28.9.04

What makes Helena

On a weekend trip to Missoula this past weekend my best friends mom called and asked why I was in Missoula when I just left 4 day earlier. I responded that I got sick of Helena. And her response was of course you did you don't have 2.5 children and aren't married.

That got me thinking...does it take being married and having your 2.5 children to maintain happiness in this town. I love driving into the valley when I come home for the holidays, but after a week of being here I am ready to leave. I never thought it could be because Helena caters to couples and not singles. Its true that the older generation here in Helena is like a soap opera. Couple B divorces at the same time as couples A, C, D, and F and soon all the couples have found an equation where they are dating so and so's ex. And soon they remarry and have their 2.5 kids plus their spouses 2.5 kids. So now they really are one big happy family.

So where does the 20 something single Helena native fit into this picture...well they don't. That is the problem.

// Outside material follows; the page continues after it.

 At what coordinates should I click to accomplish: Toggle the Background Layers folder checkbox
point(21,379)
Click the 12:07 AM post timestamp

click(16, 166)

That is why something like Octoberfest at the fairgrounds brings out Helena's finest single folk. It gives them an excuse to drink and hit on girls that aren't going to push them away because they too are drunk. As one friend said to me Friday night as I walked into the Octoberfest tent, "wanna find some hot guys?!" I looked at her and almost said, "yeah where are we gonna go for that?!" Instead I suggested we go and dance to the wonderful polka/country/rock music being played on the stage. So that is what happens to those single 20-somethings they kind of blend into the same group as the older generation divorcees.

That said, I am not into any of that. If I go out I wanna have a good time, but remember the night. I want to wake up with a clear head and a conscious recollection of what I did the night before. I want to have life remain to be an adventure. And settling down into "Helena" life just won't do it for me.

23.9.04

Montana Life

It has been good being home. I have realized many of my childhood friends have left this town to find bigger and better adventures. And some are back on sabbatical, and then there are the ones that just love Helena and will never leave (however, they are few and far between). I have seen a few good friends and that has been nice to catch up. I have also met new friends. Its kind of weird to do so as I live in a foreign country and will be departing soon, but it is also refreshing to get new perspectives and receive new outlooks on life. I had one such friend tell me he thought there were too many liberals in the world, and he thought conscription was a good idea. And after a mild discussion we realized that we both felt strongly about opposing views however, it was nice having a educated discussion about both.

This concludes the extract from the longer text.